TKA Innovation: Healthy Skepticism Benefits Patients

When it comes to total knee arthroplasty (TKA), the tried and true is usually better than innovations like robotic-assisted surgery, computer navigation, patient-specific cutting blocks and custom implants.  

“All of these innovations are made with the goal of doing the operation better in hopes it will improve the outcome for our patients. That’s a noble goal. But often, once we have long-term data, the new and improved thing turns out not to be an improvement,” says Rodney Benner, MD, an orthopedic surgeon at Shelbourne Knee Center.

While these innovations can make TKA slightly more precise and efficient, this doesn’t lead to better patient outcomes or longer implant survivorship, according to Dr. Benner. Instead, these innovations lead to more time in the operating room and higher costs.

Lack of Evidence Supporting TKA Innovations  

Research already shows that computer navigation does not improve patient outcomes, and that robotic-assisted TKA results in more time in the operating room early in the surgeon’s experience. Dr.

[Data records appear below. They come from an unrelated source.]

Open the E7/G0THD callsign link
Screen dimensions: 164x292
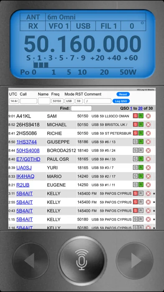pos(28,159)
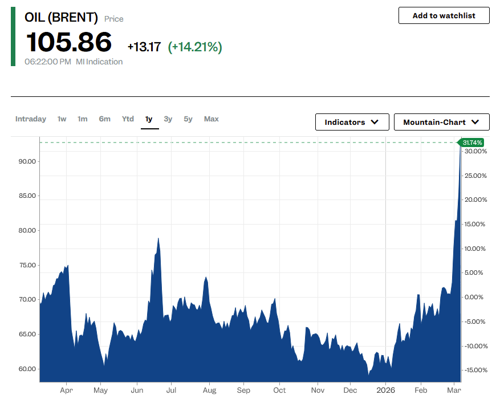Show the 6m chart range
Viewport: 492px width, 403px height.
pyautogui.click(x=104, y=119)
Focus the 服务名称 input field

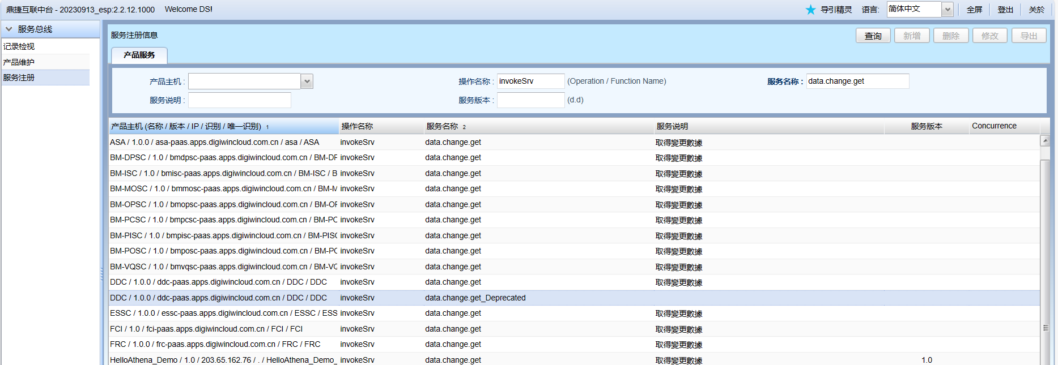tap(857, 81)
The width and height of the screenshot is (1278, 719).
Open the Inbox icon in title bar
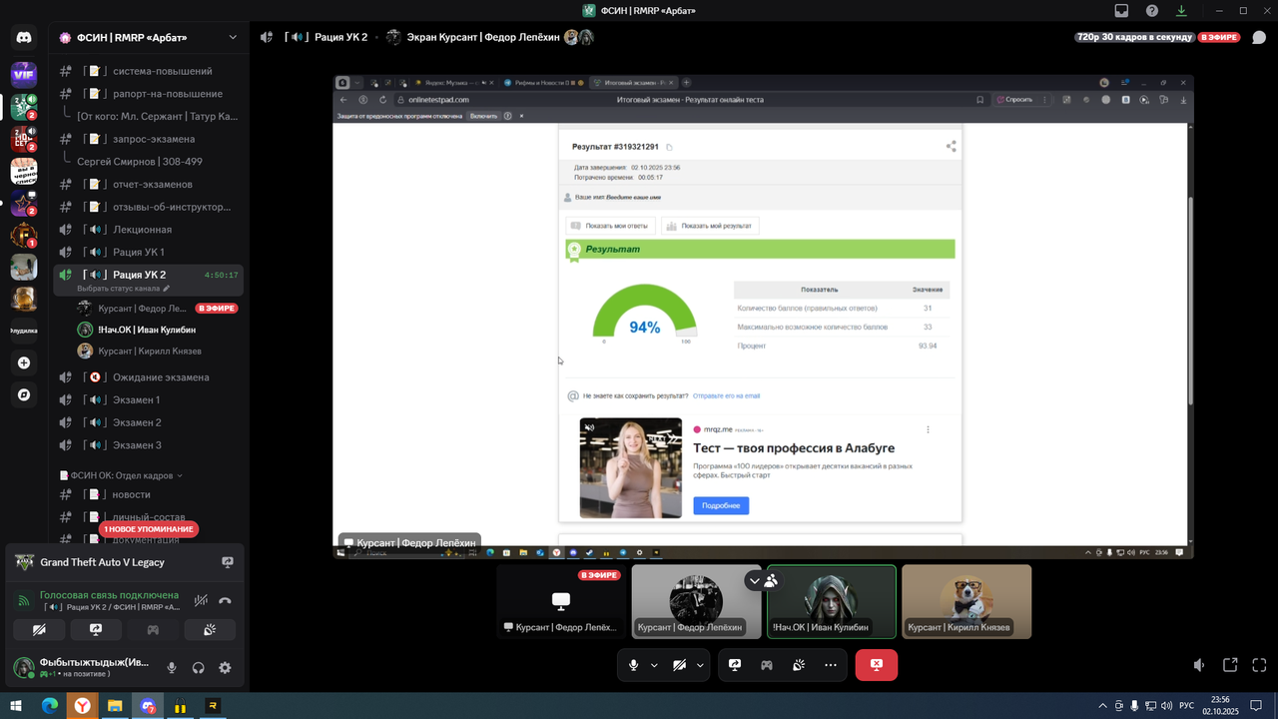coord(1122,11)
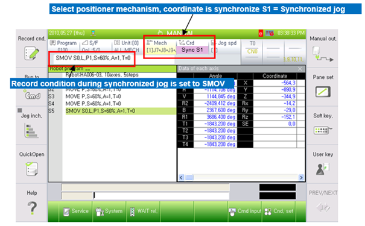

Benner expects long-term data on robotic-assisted TKA to show that the increase in operating time is permanent and that this technique doesn’t improve patient outcomes. Also, robotic-assisted surgical systems are expensive to purchase and maintain.

Patient-specific cutting blocks potentially improve accuracy and efficiency, however, research has not shown that the improvements are large enough to make a difference in the outcome or implant survivorship. Custom implants are a good idea in theory, but they aren’t necessary for high-volume joint replacement surgeons like Dr. Benner. He knows how to choose available sizes and components to best match the patient’s knee anatomy.

Decisions Based on Decades of Data  

Healthy skepticism about these and other TKA innovations benefits Dr. Benner’s patients. “I fall back on implants that we have decades of experience and data for,” he says.

Dr. Benner uses an evidence-based implant system that consistently optimizes patient outcomes. This implant system has a wide variety of sizing options to most closely match the patient’s knee anatomy. Its components are designed to match the shape and size of the resected bone, instead of matching the bone to the implant shape and size as many implants do.

Using the same implant system consistently enables Dr. Benner to deliver dependable, reproducible and optimal results. Because he trained on this implant system, he has extensive experience with it and knows that design modifications made over the years are supported by evidence of effectiveness.

New Designs and Techniques Based on Research

Dr. Benner follows the TKA literature closely to determine whether to make changes. For example, after research showed that highly cross-linked and antioxidant-infused polyethylene bearings prevent oxidative degradation of the polyethylene, Dr. Benner began using these bearings.

Also, he is following a new technology that could potentially give patients more normal range of motion, better stability and less pain: a medial-congruent bearing design. While one study examining several types of implants found that patients were happiest with this technology, the study was not a randomized controlled trial and Dr. Benner has concerns about the study methodology. “It’s interesting and in time we’re going to get more data about whether outcomes are any different,” he says.

Results from the Shelbourne Knee Center research program on TKA outcomes also inform Dr. Benner’s treatment. “If we make a change, we follow it with data and make sure it’s better,” he says. The Shelbourne Knee Center research program has 38 years of data on more than 13,000 patients.

Optimal Patient Outcomes Through Rehab

One major factor in optimal patient outcomes lies outside the operating room: Shelbourne Knee Center’s research-backed pre-op and post-op rehab program. “We prepare our patients for surgery from a functional perspective so they do better before the operation and maximize their outcome after surgery,” says Dr. Benner.

“Rehab is a much more significant factor than anything I’m going to do with surgical technique or implant design,” he adds.

Shelbourne Knee Center is the only orthopedic practice in Indiana with physical therapists and athletic trainers who are highly-trained in—and only focus on—the knee. Most patients with knee osteoarthritis (OA) improve enough through pre-op rehab that they no longer need surgery.